- What you will do
Pick out every line in the rows below that contains the word "screenshot", and copy each one unchanged.

- Records provided

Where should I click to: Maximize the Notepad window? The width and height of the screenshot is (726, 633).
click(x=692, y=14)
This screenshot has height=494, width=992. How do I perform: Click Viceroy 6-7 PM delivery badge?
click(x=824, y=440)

...

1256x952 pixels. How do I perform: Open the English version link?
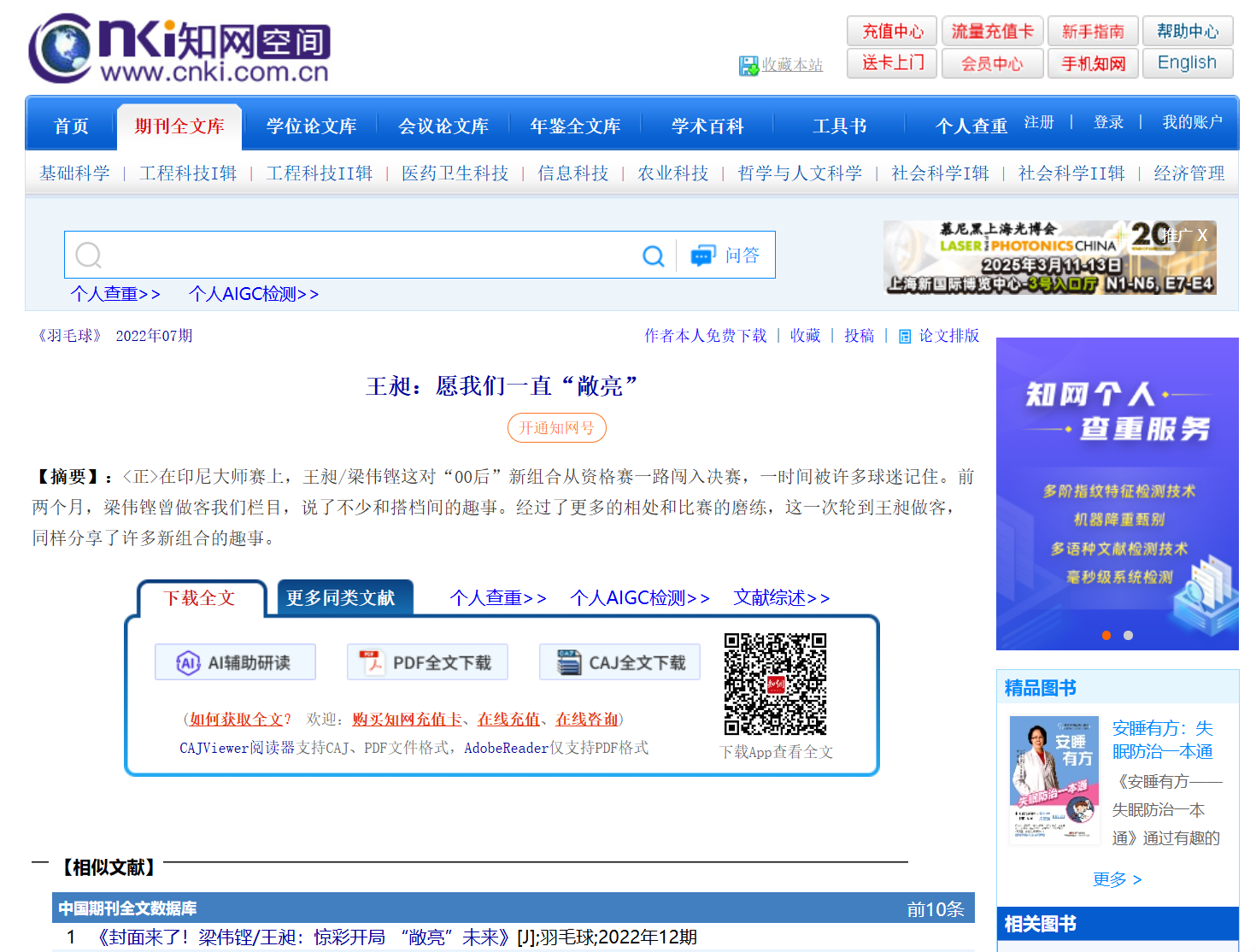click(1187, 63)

==

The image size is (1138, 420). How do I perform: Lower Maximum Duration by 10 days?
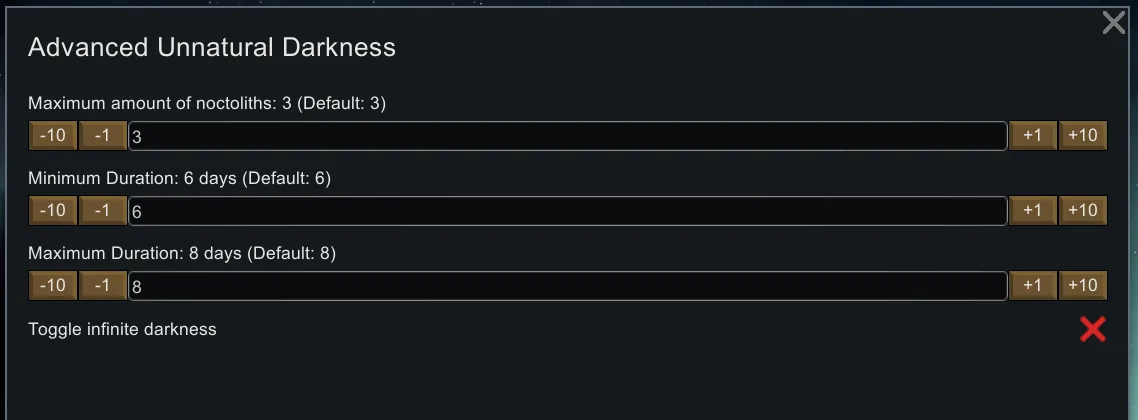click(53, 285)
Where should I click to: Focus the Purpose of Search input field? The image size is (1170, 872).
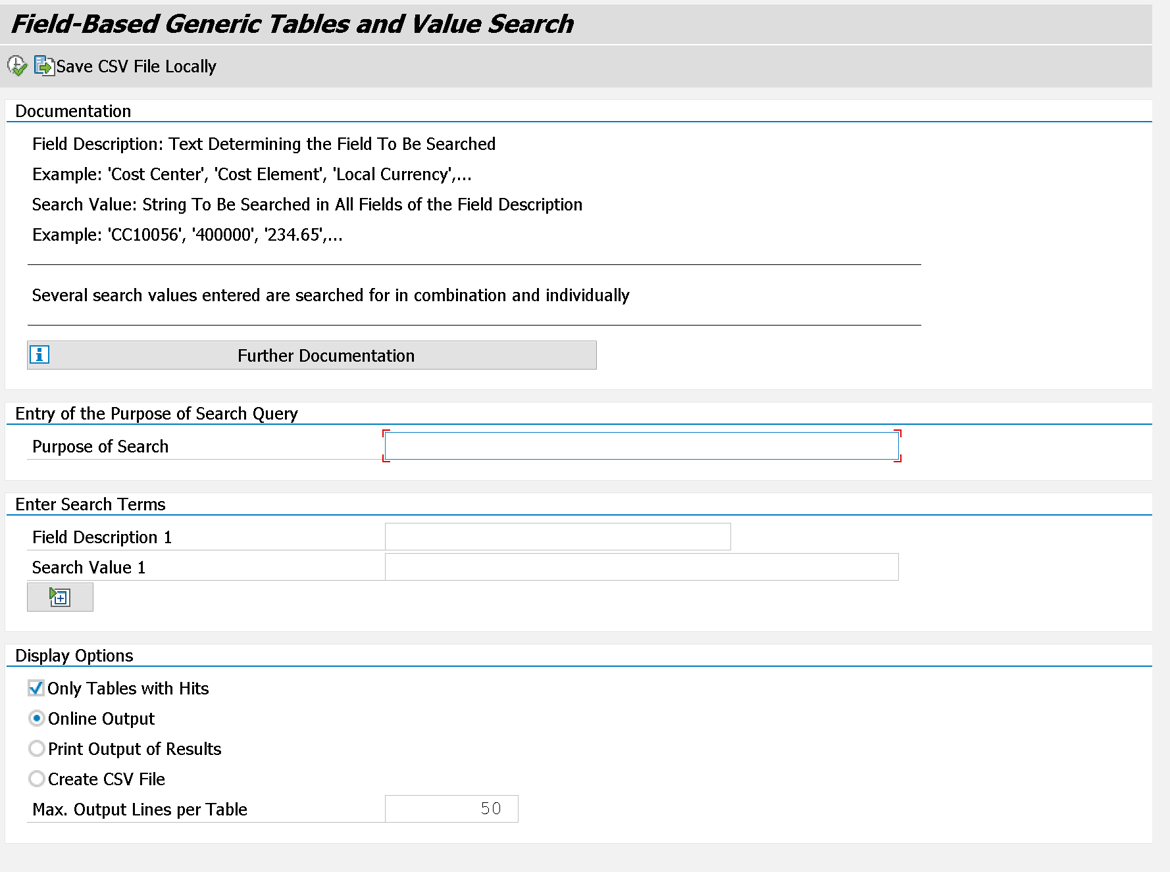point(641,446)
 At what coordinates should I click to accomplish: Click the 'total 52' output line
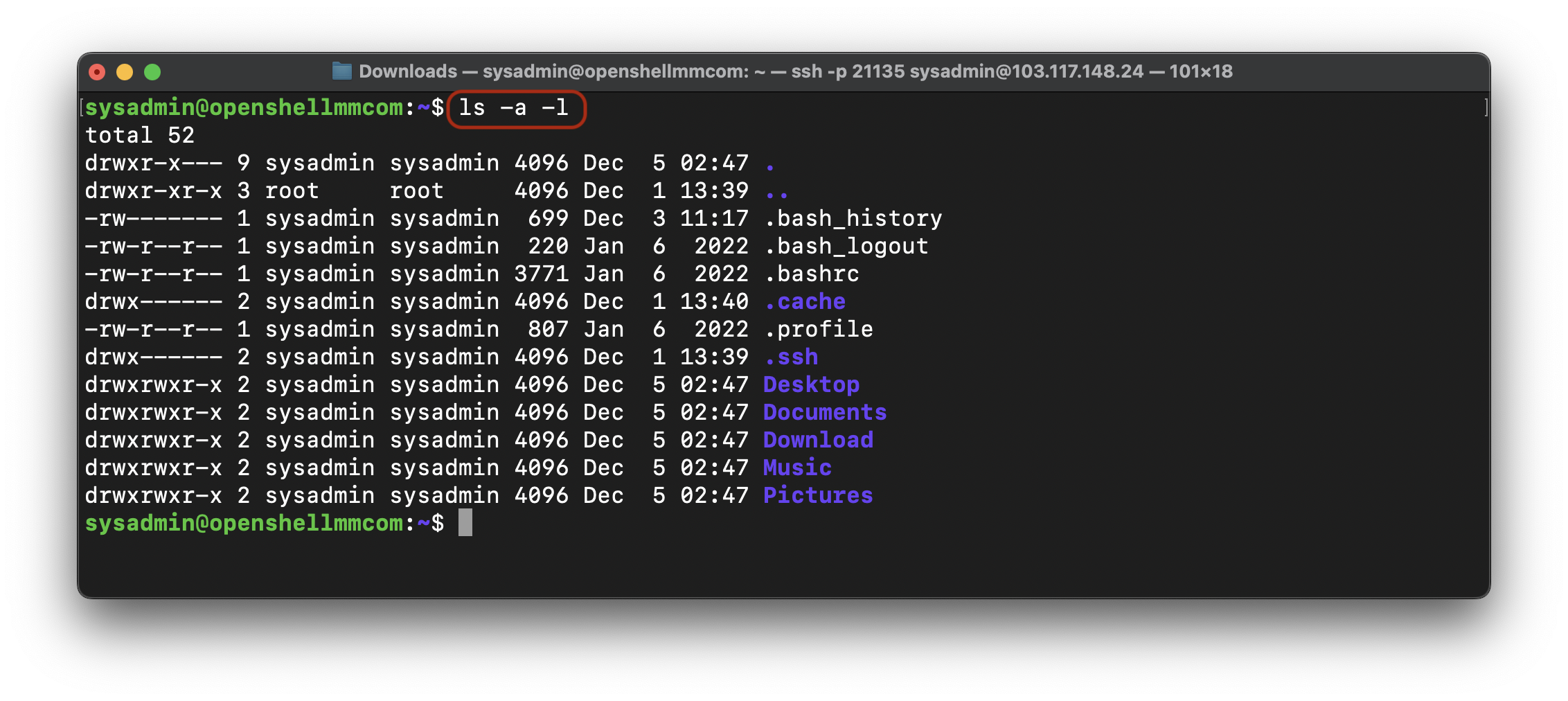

- Solved problem
Where should I click to: Maximize the Notepad window? The width and height of the screenshot is (726, 633).
This screenshot has height=494, width=992. How do I perform: Click Viceroy 6-7 PM delivery badge?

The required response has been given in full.